*** Block opens ***

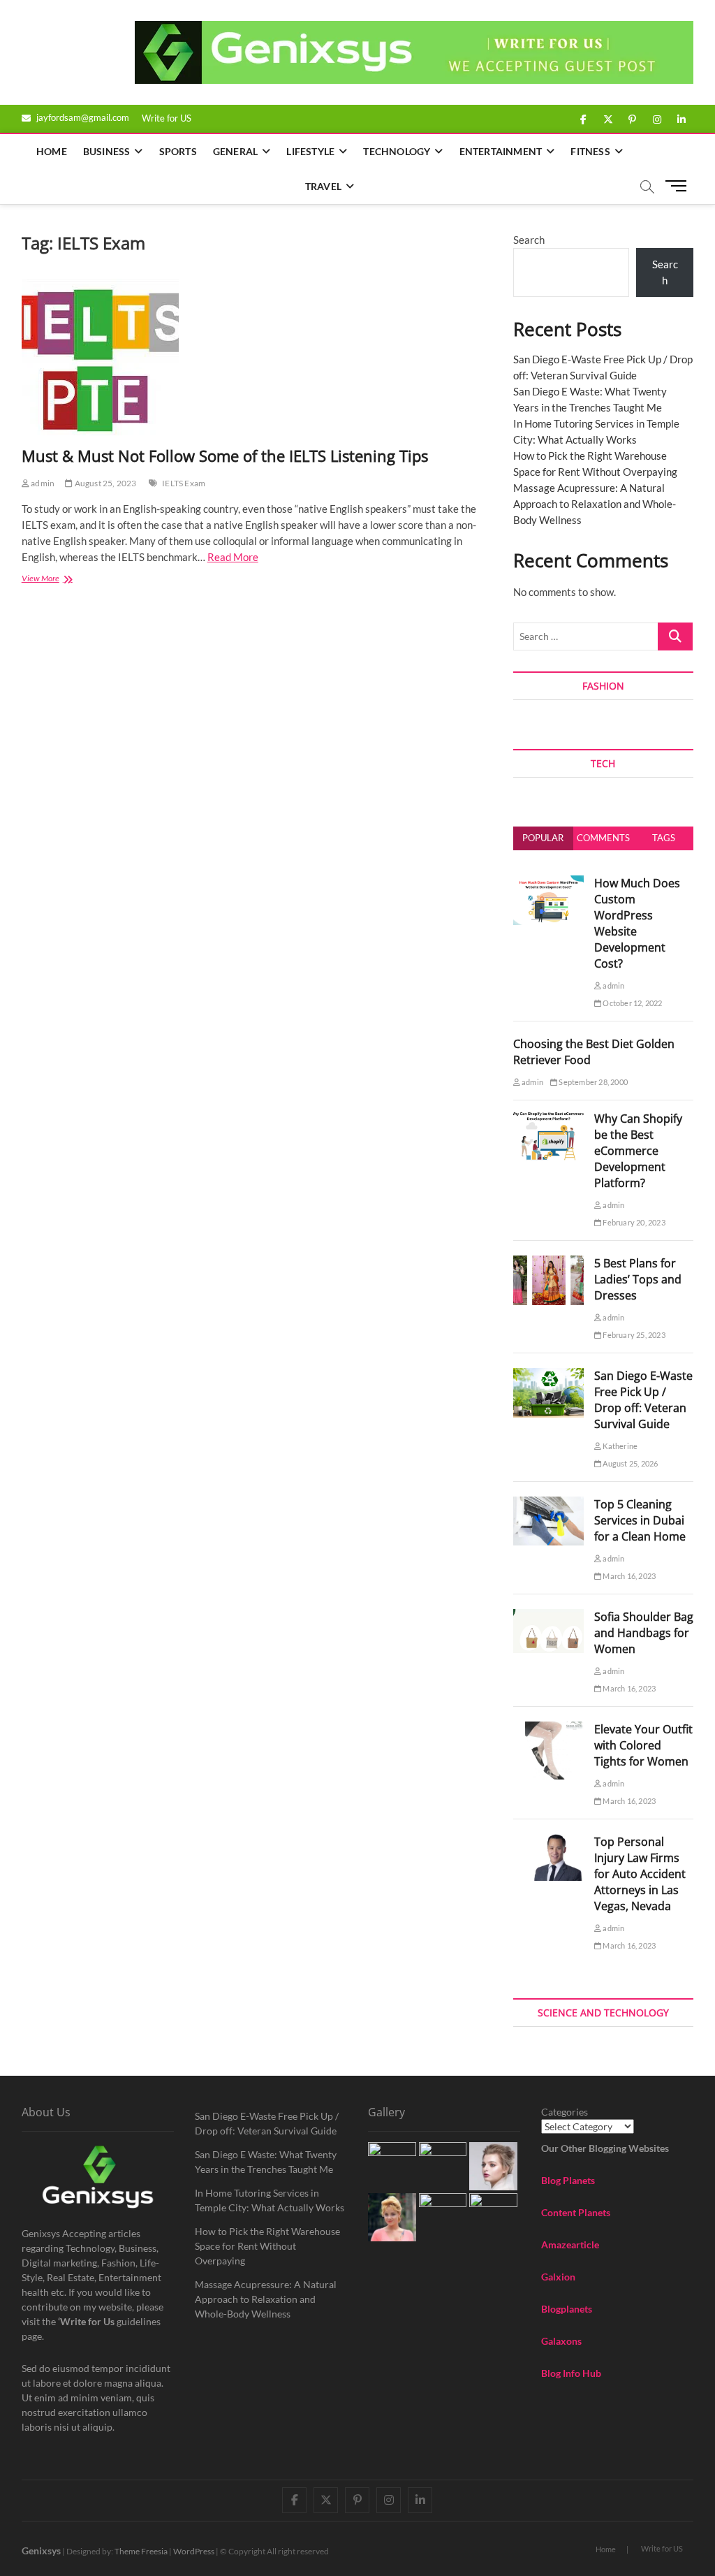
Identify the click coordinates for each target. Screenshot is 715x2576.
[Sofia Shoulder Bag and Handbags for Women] (548, 1616)
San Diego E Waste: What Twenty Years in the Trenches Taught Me (266, 2161)
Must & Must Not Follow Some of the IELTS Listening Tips (225, 455)
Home (51, 151)
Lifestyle (310, 151)
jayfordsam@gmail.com (81, 117)
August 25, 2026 (629, 1463)
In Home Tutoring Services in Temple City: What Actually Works (269, 2200)
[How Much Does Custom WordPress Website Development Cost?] (548, 883)
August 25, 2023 (104, 483)
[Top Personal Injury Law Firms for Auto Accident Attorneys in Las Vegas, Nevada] (548, 1841)
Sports (178, 151)
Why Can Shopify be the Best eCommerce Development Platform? (638, 1151)
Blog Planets (568, 2180)
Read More (232, 557)
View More (56, 579)
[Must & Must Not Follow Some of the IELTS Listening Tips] (257, 357)
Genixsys (41, 2550)
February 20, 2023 (633, 1222)
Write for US (166, 118)
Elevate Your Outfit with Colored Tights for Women (643, 1745)
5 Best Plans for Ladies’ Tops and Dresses (637, 1279)
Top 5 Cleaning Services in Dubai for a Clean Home (640, 1520)
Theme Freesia (141, 2551)
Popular (542, 837)
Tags (663, 837)
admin (41, 483)
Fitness (590, 151)
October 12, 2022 (631, 1002)
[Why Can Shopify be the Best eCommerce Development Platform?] (548, 1118)
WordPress (193, 2551)
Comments (603, 837)
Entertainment (501, 151)
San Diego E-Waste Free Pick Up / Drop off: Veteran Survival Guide (643, 1400)
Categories (564, 2112)
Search (529, 239)
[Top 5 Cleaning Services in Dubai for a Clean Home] (548, 1504)
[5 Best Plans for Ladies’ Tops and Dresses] (548, 1263)
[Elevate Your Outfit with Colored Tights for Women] (548, 1729)
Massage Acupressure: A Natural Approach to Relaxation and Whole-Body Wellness (594, 503)
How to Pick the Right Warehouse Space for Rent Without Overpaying (267, 2245)
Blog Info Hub (571, 2373)
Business (107, 151)
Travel (323, 186)
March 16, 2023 (628, 1575)
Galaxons (561, 2341)
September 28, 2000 (592, 1081)
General (235, 151)
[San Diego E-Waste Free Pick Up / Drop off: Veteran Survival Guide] (548, 1375)
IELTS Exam (183, 483)
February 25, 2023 (633, 1334)
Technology (396, 151)
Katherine (619, 1445)
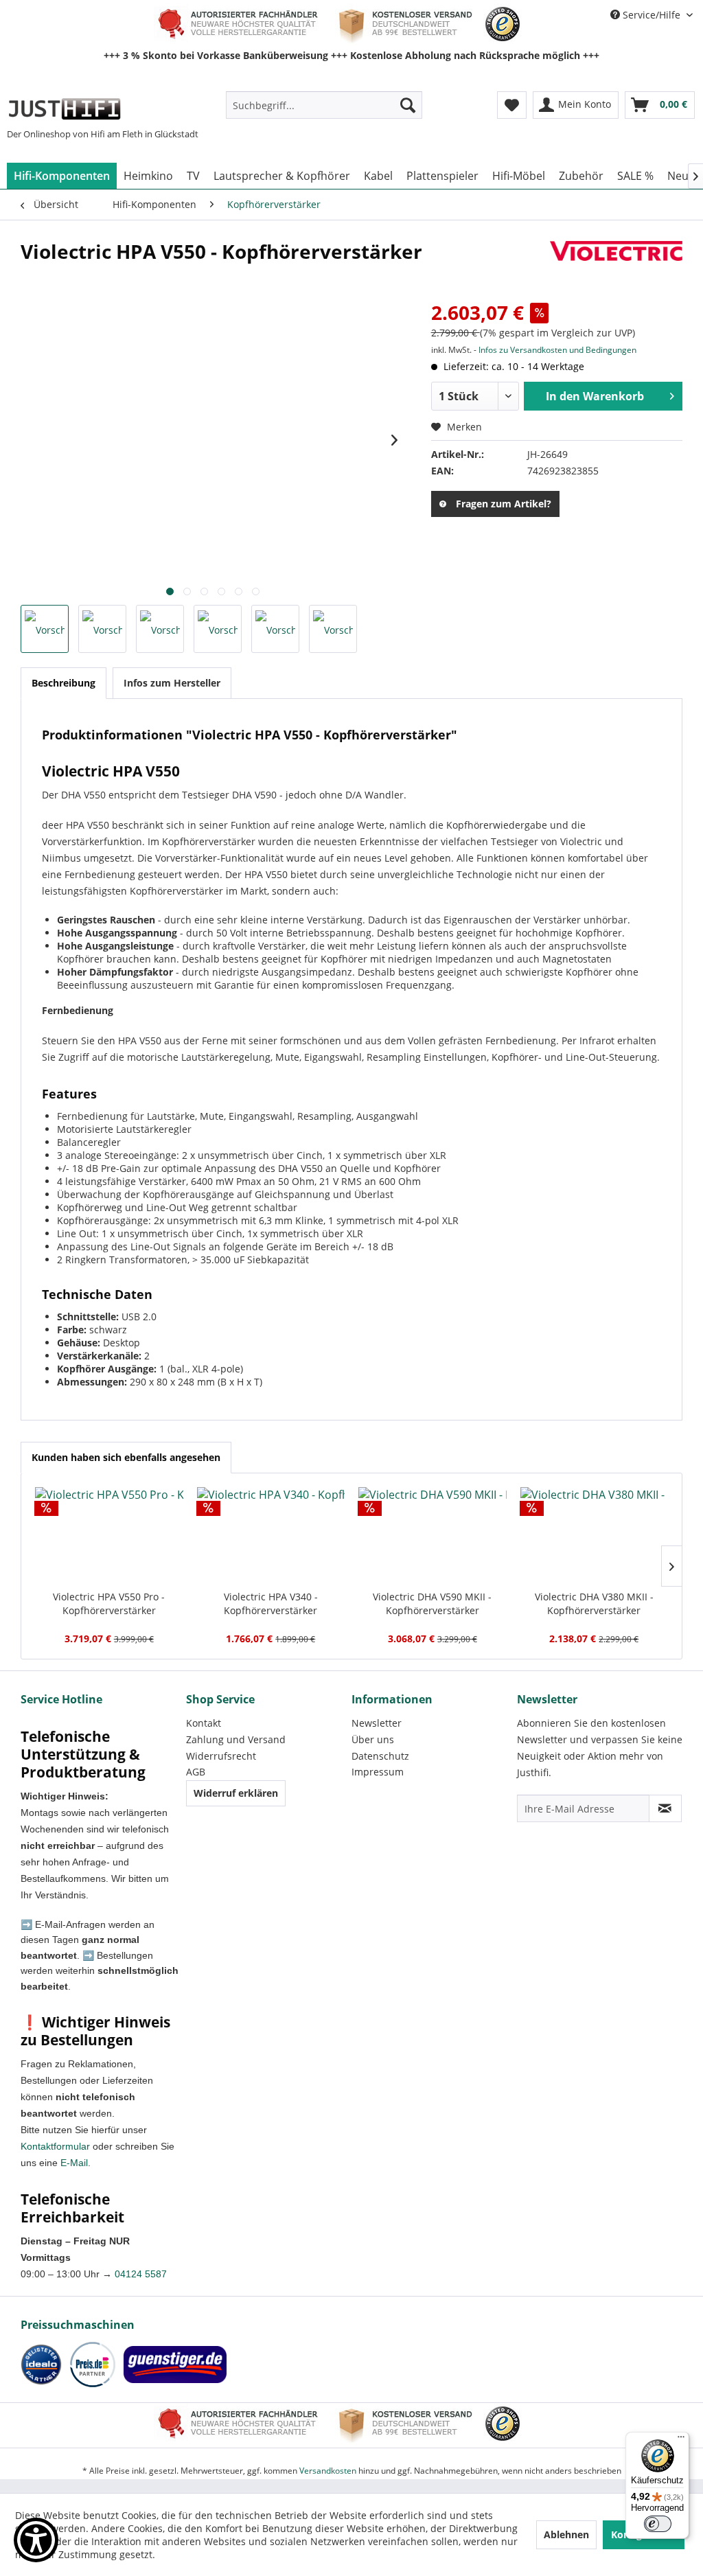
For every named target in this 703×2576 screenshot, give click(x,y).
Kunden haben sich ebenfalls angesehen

*** Block closes ***

**PROBLEM DETAILS**
Everything in the entries must come back exactly, except the pictures.

**OUTPUT**
Identify the click coordinates for each target. Screenshot is 715x2576.
[Sofia Shoulder Bag and Handbags for Women] (548, 1616)
San Diego E Waste: What Twenty Years in the Trenches Taught Me (266, 2161)
Must & Must Not Follow Some of the IELTS Listening Tips (225, 455)
Home (51, 151)
Lifestyle (310, 151)
jayfordsam@gmail.com (81, 117)
August 25, 2026 (629, 1463)
In Home Tutoring Services in Temple City: What Actually Works (269, 2200)
[How Much Does Custom WordPress Website Development Cost?] (548, 883)
August 25, 2023 (104, 483)
[Top Personal Injury Law Firms for Auto Accident Attorneys in Las Vegas, Nevada] (548, 1841)
Sports (178, 151)
Why Can Shopify be the Best eCommerce Development Platform? (638, 1151)
Blog Planets (568, 2180)
Read More (232, 557)
View More (56, 579)
[Must & Must Not Follow Some of the IELTS Listening Tips] (257, 357)
Genixsys (41, 2550)
February 20, 2023 (633, 1222)
Write for US (166, 118)
Elevate Your Outfit with Colored Tights for Women (643, 1745)
5 Best Plans for Ladies’ Tops and Dresses (637, 1279)
Top 5 Cleaning Services in Dubai for a Clean Home (640, 1520)
Theme Freesia (141, 2551)
Popular (542, 837)
Tags (663, 837)
admin (41, 483)
Fitness (590, 151)
October 12, 2022 (631, 1002)
[Why Can Shopify be the Best eCommerce Development Platform?] (548, 1118)
WordPress (193, 2551)
Comments (603, 837)
Entertainment (501, 151)
San Diego E-Waste Free Pick Up / Drop off: Veteran Survival Guide (643, 1400)
Categories (564, 2112)
Search (529, 239)
[Top 5 Cleaning Services in Dubai for a Clean Home] (548, 1504)
[5 Best Plans for Ladies’ Tops and Dresses] (548, 1263)
[Elevate Your Outfit with Colored Tights for Women] (548, 1729)
Massage Acupressure: A Natural Approach to Relaxation and Whole-Body Wellness (594, 503)
How to Pick the Right Warehouse Space for Rent Without Overpaying (267, 2245)
Blog Info Hub (571, 2373)
Business (107, 151)
Travel (323, 186)
March 16, 2023 (628, 1575)
Galaxons (561, 2341)
September 28, 2000 (592, 1081)
General (235, 151)
[San Diego E-Waste Free Pick Up / Drop off: Veteran Survival Guide] (548, 1375)
IELTS Exam (183, 483)
February 25, 2023 (633, 1334)
Technology (396, 151)
Katherine (619, 1445)
For every named target in this 703×2576 screenshot, give click(x,y).
Kunden haben sich ebenfalls angesehen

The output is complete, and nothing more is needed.